Stored data
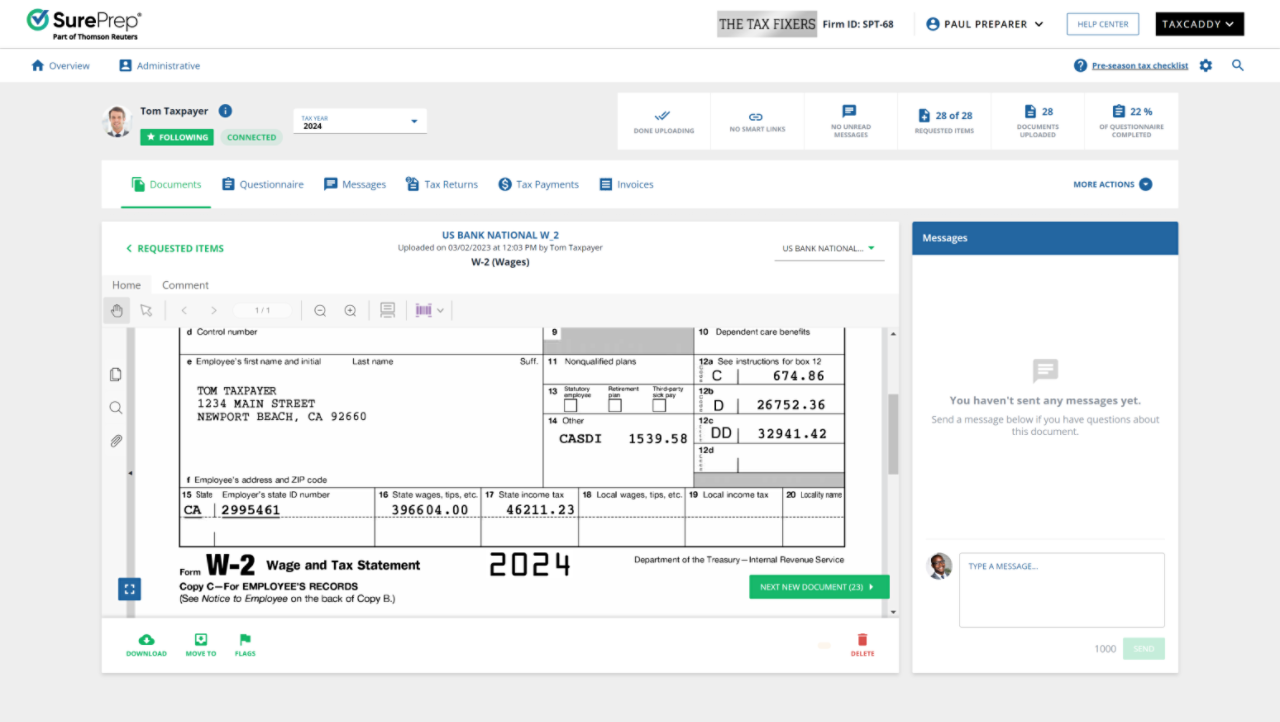Screen dimensions: 1280x722
Task: Open the Comment tab in viewer
Action: 185,285
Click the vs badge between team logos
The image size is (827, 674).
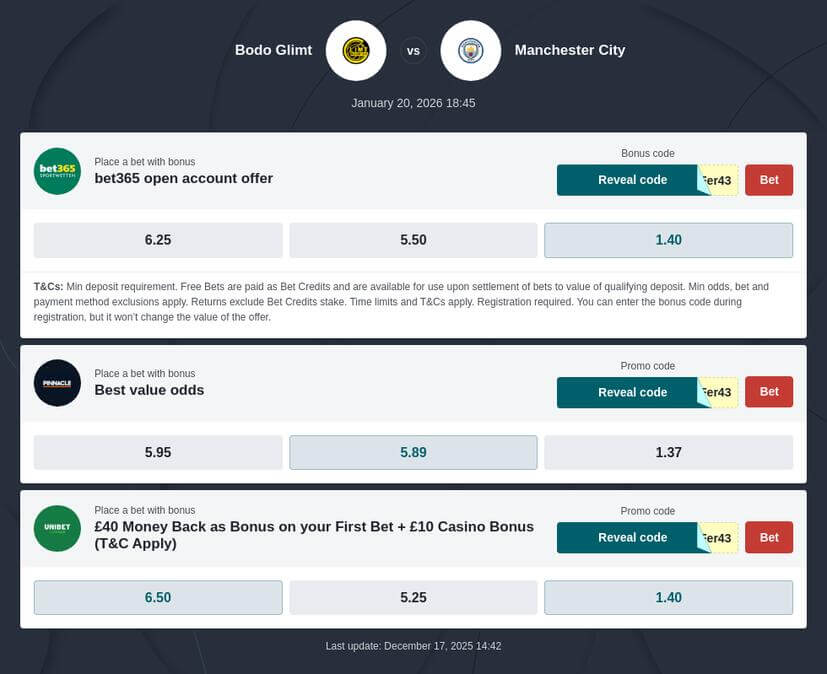pyautogui.click(x=413, y=50)
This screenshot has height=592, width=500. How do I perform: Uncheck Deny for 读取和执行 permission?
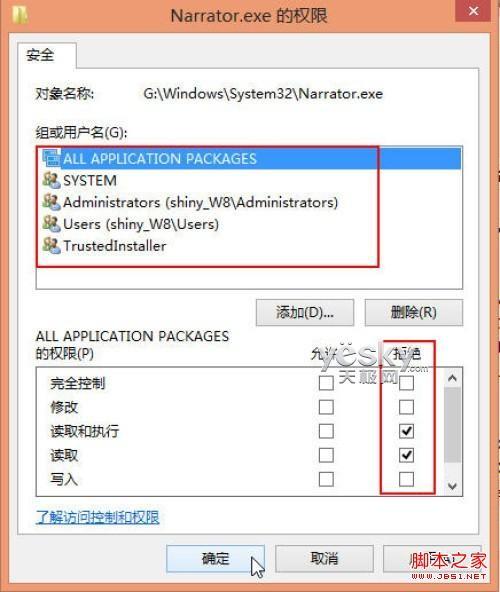pos(406,431)
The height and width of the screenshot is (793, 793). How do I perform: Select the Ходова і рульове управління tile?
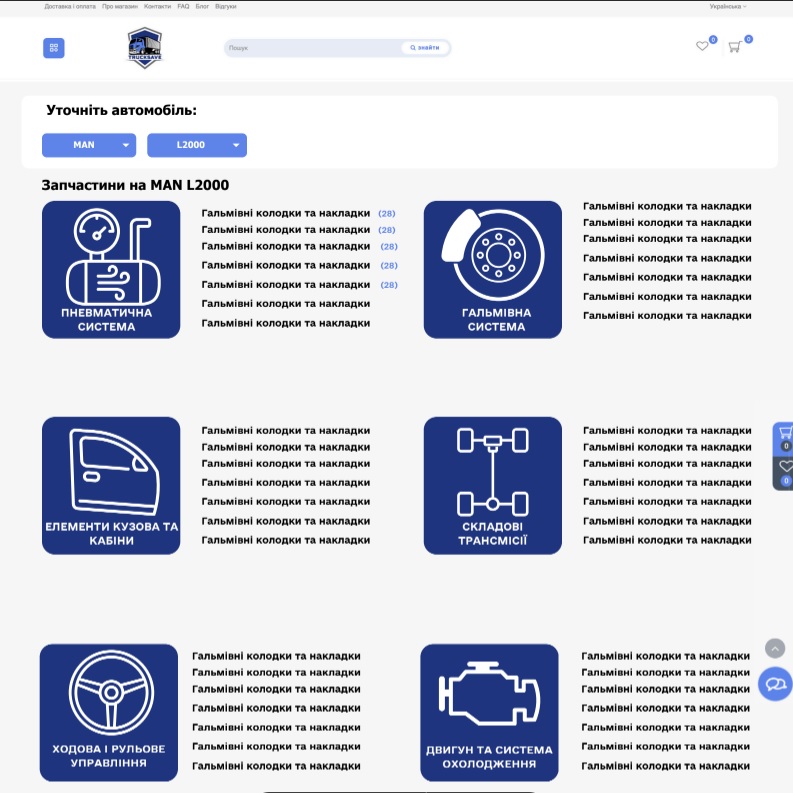(109, 712)
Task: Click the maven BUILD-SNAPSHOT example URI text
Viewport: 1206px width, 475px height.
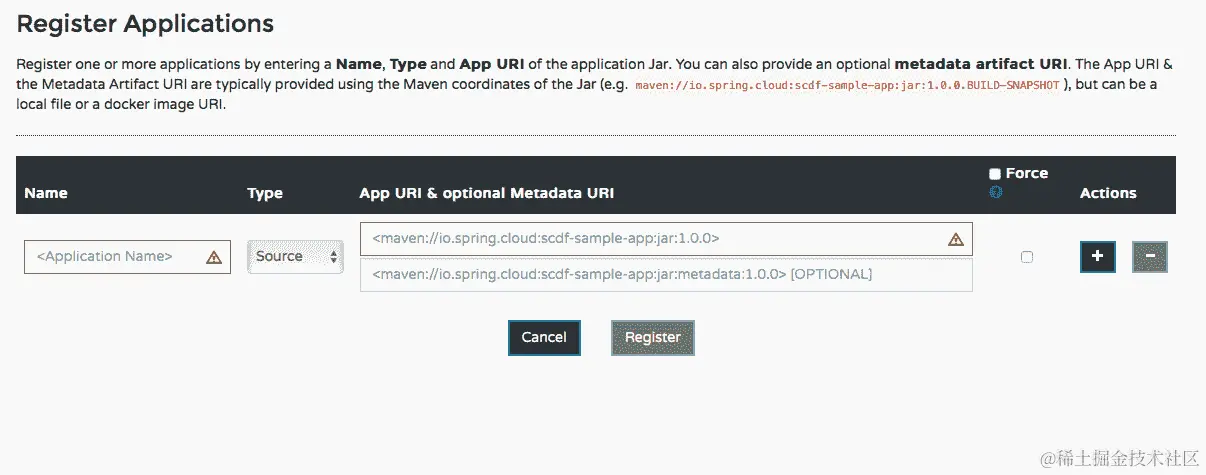Action: coord(847,86)
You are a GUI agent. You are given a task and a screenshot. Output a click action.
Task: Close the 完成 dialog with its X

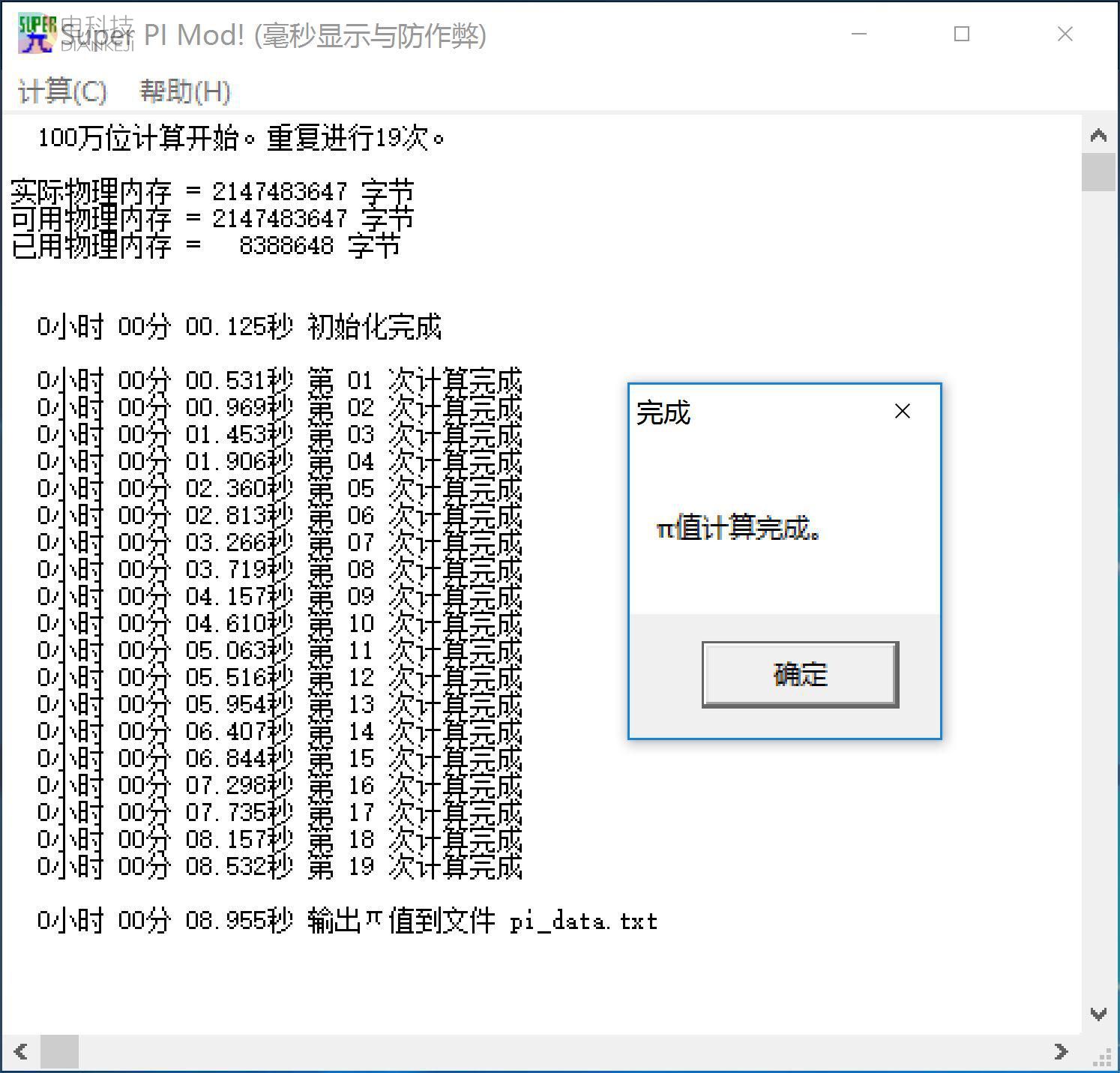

**Aim of the task**
Starting at the line that contains "You are a GUI", output every line through the end of the data, both ends included, and nothing else; pictures stay out.

**Answer section**
You are a GUI agent. You are given a task and a screenshot. Output a click action.
Task: Close the 完成 dialog with its X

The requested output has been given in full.